- HEADLINES: Low volume pre-report trade persists; Demand story for US soyoil; GFS weather forecast little changed.
- Chicago futures are mixed at midday with choppiness being the feature. Chicago wheat futures pushed to new lows at $5.905 while November soybeans tested key support just above $13.50, before recovering. Chicago corn has been trading either side of unchanged for most of the morning.
- Chicago volume remains horribly slow as few traders want to add to their risk profile ahead of Tuesday’s NASS US crop data. We doubt that NASS will offer meaningful change to US planted/harvested acres with FSA data substantially complete. Unlike prior crop years, the FSA had collected mostly all the FSA program certification data for the August report. This is why NASS updated US all wheat acres in August and did not wait until the late September final Small Grain Report. The market risk in Tuesday’s USDA report is US corn/soy yields, not planted or harvested acres.

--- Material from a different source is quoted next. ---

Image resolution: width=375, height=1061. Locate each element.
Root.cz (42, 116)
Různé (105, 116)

- USDA announced the sale of 121,000 of mt of soybeans to China. We understand that China continues to book US soybeans and was seeking another 2-4 cargoes on the morning Chicago decline. Should Tuesday’s USDA report be bearish, we expect that China will use the break to further add to their forward coverage.
- Chicago brokers estimate that funds have sold 2,900 contracts of Chicago wheat and 4,700 contracts of corn, while being flat in soybeans. In the products, funds have sold a net 2,200 contracts of oil and bought 3,200 contracts of soymeal.

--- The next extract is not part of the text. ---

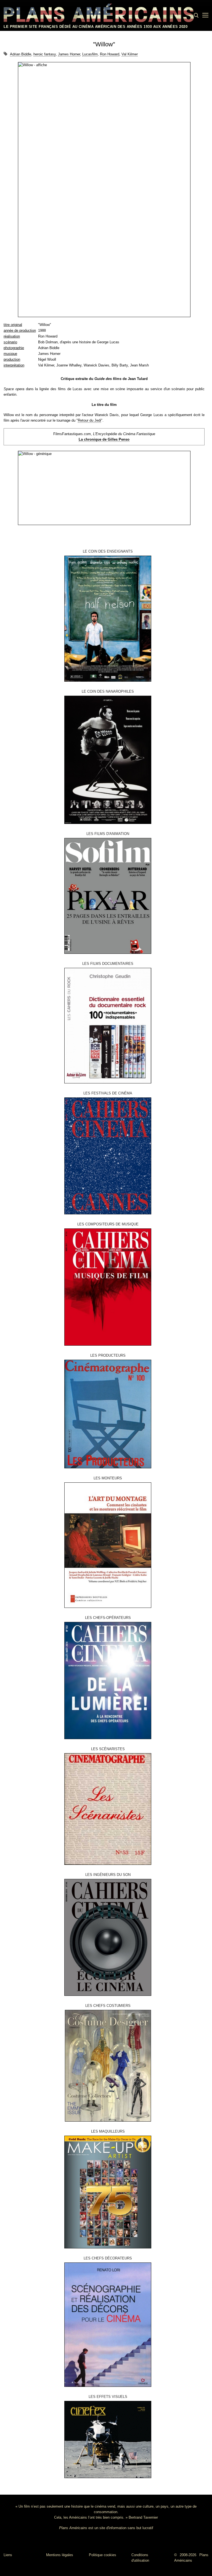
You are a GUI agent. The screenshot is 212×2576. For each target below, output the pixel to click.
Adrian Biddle (20, 54)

- Stats Canada estimated July 31 all wheat stocks at 3.58 million mt (875,000 mt on farm and 2.71 million mt off farm), 1.5 million mt of canola (493,000 mt on farm and 1.0 million off farm), and 1.27 million mt of oats (789,000 mt on farm and 486,000 mt off). July 31 Canadian wheat/canola stocks were bullish due to their coming in below average trade estimates while oat stocks were slightly bearish. Canada has sizeable new crop wheat and canola export campaigns on the books and is exporting 300-500,000 mt of new crop wheat weekly.
- US weekly export sales for the week ending September 1 were 13.6 million bu of US wheat, 37.4 million bu of corn, and 65.5 million bu of soybeans. For their respective crop years to date, the US has sold 289 million bu of wheat (down 64.4 million or 17%), 410 million bu of corn (down 51 million or 11%), and 586 million bu of soybeans (down 312 million or 34%). Brazil old crop soybean exports had a supply tail that extended into October and reduced the 2023/24 US soybean sales pace.
- We note that global 2022/23 soybean exports are up 10 million at a record 139.6 million mt. In the first 2 months of the crop year, global wheat exports are also record large and up 2 million from last year at 22.0 million mt. World demand is record large on a 3-crop combined basis, it is just that Russia is exporting a record amount of wheat while Brazil is exporting record amounts of corn/soybeans.
- The midday GFS weather forecast is consistent with itself and other models. Another 10 days of below normal rainfall with seasonal temperatures are forecast for the Midwest/Delta. Rain is slated to drop across the Southern and Central Plains early next week with totals estimated in a range of 0.25-1.25”. This rain comes too late to aid corn/soy yield prospects, but it will aid the HRW wheat seeding. Hurricane Lee looks to stay offshore, but its glancing pass will produce heavy rain for Maine/New York. No frost/freeze risk is indicated for either the US or Canada. The forecast allows the US row crop harvest to start and gain speed in the next few weeks.
- Low volume and pre report position squaring is ongoing. It does not take much volume to push Chicago values either way. Long oil share spreads are being unwound. World crop production is declining, but traders want to get past the USDA September report before making any new bull bets. Argentine farm sales of soybeans on the dollar soy program have been slower than expected at 500,000 mt. We doubt that Argentine farmers sell more than 2.5 million mt by Sept 30 and with Brazilian farmers cutting first and second crop corn seeding intentions, the Chicago risk appears to be to the upside.